This is what we mean by stateless , the model itself stores nothing between calls. All "memory" is an illusion created by passing context back and forth.
1.2 Context Windows: The Illusion of Memory
The "context window" is the maximum amount of text a model can process in a single call. Think of it as the model's working memory, everything it can "see" at once.
Context window sizes (as of late 2025):
| Model | Context Window |
|---|---|
| GPT-4o | 128K tokens |
| Claude 3.5 Sonnet | 200K tokens |
| Claude Opus 4 | 200K tokens |
| Gemini 1.5 Pro | 2M tokens |
A token is roughly ¾ of a word.
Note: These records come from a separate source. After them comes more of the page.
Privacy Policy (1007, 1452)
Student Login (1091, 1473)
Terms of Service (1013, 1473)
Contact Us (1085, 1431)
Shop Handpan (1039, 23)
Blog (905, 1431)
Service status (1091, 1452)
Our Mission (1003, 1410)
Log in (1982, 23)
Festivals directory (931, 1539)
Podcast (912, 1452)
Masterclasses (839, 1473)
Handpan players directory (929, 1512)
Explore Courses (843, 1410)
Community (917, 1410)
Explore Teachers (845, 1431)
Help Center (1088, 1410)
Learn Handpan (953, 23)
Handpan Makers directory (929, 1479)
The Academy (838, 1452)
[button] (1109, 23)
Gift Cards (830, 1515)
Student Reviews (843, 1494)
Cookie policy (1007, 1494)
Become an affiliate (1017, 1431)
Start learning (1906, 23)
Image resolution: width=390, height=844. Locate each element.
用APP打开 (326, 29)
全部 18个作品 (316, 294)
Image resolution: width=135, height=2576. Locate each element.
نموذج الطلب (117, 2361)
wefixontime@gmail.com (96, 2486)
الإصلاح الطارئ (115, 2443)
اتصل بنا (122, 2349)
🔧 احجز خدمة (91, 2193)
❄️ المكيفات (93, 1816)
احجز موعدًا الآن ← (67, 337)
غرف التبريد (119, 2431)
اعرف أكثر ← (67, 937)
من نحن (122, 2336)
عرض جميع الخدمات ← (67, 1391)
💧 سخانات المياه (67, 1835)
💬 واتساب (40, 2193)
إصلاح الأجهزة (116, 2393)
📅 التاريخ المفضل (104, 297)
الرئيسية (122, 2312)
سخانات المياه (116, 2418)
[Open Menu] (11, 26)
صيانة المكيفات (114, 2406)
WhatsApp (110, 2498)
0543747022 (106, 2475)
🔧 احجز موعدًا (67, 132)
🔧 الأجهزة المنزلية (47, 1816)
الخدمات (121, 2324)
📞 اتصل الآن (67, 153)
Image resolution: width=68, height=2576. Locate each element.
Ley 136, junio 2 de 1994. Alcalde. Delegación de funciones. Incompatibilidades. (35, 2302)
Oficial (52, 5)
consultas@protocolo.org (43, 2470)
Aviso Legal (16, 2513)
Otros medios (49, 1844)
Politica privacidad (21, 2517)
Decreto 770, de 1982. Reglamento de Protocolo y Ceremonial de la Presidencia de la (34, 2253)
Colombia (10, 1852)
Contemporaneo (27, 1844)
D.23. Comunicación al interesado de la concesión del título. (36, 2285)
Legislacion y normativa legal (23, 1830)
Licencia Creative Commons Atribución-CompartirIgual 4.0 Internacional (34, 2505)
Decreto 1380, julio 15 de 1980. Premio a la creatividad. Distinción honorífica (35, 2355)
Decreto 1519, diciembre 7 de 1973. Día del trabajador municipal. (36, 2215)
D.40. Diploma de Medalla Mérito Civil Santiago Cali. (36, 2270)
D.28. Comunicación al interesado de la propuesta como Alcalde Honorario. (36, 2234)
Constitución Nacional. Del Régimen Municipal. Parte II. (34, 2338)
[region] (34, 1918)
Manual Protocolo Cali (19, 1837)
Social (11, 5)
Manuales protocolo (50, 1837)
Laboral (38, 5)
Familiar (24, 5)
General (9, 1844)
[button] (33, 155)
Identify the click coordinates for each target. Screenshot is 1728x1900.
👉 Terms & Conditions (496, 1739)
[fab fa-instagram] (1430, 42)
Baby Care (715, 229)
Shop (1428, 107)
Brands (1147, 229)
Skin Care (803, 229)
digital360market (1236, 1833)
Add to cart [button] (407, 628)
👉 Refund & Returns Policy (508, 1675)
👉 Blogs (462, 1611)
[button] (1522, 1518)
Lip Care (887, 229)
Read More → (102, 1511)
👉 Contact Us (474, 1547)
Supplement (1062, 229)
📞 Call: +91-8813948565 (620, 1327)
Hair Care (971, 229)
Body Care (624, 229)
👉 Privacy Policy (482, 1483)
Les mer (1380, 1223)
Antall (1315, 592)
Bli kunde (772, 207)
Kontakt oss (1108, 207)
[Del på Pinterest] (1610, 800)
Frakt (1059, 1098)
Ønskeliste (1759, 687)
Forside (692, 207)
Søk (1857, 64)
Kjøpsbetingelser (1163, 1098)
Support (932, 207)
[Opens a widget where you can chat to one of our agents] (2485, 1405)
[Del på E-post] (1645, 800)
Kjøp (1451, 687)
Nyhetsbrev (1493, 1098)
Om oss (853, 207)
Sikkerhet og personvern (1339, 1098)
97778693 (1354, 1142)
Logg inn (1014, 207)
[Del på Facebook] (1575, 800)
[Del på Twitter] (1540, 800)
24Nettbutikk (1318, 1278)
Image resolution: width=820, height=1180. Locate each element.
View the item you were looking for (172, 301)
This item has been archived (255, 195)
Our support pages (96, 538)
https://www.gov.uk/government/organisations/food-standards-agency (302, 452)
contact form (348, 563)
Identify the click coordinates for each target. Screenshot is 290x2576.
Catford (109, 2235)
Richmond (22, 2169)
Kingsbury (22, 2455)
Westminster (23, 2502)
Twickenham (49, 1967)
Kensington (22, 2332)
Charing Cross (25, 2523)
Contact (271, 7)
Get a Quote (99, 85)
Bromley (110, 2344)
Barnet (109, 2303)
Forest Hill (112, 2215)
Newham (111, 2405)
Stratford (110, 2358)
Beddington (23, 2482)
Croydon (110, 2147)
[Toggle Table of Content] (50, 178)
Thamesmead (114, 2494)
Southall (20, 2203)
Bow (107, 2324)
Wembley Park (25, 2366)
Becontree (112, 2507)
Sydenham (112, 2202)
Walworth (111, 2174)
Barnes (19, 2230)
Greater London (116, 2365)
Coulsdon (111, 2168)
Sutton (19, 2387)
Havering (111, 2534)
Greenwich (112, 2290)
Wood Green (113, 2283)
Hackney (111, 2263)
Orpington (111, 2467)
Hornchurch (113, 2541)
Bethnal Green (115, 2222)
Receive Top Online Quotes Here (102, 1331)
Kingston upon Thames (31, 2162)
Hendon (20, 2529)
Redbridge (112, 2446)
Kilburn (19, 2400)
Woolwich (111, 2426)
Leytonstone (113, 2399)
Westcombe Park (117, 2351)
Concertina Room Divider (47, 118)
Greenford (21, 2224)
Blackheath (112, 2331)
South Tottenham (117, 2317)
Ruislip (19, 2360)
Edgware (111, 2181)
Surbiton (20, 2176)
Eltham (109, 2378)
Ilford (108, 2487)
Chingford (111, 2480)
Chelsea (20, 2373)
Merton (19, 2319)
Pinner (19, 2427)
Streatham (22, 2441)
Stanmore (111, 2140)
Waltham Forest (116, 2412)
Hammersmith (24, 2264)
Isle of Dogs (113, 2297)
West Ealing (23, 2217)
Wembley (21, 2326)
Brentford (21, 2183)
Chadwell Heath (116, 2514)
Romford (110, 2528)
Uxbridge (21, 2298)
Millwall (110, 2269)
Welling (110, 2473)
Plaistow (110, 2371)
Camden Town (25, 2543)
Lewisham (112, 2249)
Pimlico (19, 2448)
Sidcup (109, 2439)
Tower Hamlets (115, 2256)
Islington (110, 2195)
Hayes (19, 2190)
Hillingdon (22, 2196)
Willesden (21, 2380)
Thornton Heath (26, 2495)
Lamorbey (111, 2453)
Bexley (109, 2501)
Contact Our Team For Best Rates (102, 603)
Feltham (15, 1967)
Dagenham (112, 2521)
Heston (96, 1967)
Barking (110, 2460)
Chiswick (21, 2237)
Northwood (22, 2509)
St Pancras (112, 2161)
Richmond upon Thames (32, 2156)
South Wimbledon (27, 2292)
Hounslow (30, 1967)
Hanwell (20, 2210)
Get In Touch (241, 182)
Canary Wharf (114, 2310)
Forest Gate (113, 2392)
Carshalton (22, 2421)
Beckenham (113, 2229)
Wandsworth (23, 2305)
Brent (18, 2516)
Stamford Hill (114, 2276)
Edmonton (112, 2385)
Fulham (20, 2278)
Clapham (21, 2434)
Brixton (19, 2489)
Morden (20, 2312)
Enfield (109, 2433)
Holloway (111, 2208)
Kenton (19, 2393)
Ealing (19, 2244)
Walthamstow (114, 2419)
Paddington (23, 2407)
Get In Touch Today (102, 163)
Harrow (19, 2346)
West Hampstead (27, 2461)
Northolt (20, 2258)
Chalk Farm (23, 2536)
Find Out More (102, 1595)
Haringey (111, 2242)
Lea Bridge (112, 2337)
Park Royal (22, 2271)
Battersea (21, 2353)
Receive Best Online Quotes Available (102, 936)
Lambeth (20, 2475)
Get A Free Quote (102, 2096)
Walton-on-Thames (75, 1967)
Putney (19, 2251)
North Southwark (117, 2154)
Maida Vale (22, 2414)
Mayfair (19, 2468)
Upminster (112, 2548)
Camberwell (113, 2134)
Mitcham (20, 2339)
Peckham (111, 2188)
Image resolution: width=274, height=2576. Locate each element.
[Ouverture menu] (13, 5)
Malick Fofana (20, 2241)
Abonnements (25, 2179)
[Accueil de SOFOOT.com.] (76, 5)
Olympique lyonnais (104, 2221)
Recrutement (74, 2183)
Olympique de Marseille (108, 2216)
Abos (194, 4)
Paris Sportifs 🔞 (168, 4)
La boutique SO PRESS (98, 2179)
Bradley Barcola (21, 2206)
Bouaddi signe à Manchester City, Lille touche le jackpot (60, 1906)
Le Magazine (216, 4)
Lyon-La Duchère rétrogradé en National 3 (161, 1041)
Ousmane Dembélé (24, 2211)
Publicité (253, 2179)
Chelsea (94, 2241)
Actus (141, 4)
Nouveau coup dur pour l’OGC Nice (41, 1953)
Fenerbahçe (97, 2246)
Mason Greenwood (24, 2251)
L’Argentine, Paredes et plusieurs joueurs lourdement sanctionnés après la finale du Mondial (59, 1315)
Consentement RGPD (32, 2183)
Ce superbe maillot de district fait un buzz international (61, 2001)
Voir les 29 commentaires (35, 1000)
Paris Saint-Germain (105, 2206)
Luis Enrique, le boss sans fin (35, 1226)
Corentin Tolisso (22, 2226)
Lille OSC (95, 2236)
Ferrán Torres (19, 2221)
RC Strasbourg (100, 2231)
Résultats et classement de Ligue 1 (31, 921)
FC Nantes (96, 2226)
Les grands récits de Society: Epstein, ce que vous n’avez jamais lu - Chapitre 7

So 200K tokens ≈ 150,000 words ≈ a 500-page book.
This sounds huge. So what's the problem?
Three issues:
Issue 1: Cost
Every token you send costs money. If you're building an application with 1,000 users, each sending 10 messages per day, and you're stuffing 50K tokens of history into each call...
1,000 users × 10 messages × 50K tokens = 500M input tokens/day
At Claude's pricing ($3/1M input tokens for Sonnet), that's $1,500/day just on input tokens. And that's before the model generates any output.
Issue 2: Latency
More tokens = slower responses. The model has to process everything you send before generating the first word of its response. With 100K tokens of context, you might wait 5-10 seconds before seeing any output.
Issue 3: The "Lost in the Middle" Problem
Research has shown that LLMs pay more attention to the beginning and end of their context window, and less attention to the middle. If you stuff a 200K context window full of conversation history, the model might miss important details from 3 hours ago that are buried in the middle.
[Beginning - High Attention]
...
[Middle - Lower Attention] ← Important detail about user's project here
...
[End - High Attention]
This is why "just use a bigger context window" isn't a complete solution.
1.3 The Forgetting Problem: What Happens After 128K Tokens?
Let's make this concrete.
Imagine you're building a personal assistant that helps a user over weeks or months. They discuss:
- Their job (software engineer at a fintech startup)
- Their preferences (likes concise answers, hates bullet points)
- Their projects (building a recommendation engine)
- Their schedule (busy Mondays, prefers async communication)
- Hundreds of small details mentioned in passing
After a few weeks of daily use, you have millions of tokens of conversation history.
What do you do?
Option A: Truncate (Delete Old Messages)
Just keep the most recent N messages. Simple, but brutal.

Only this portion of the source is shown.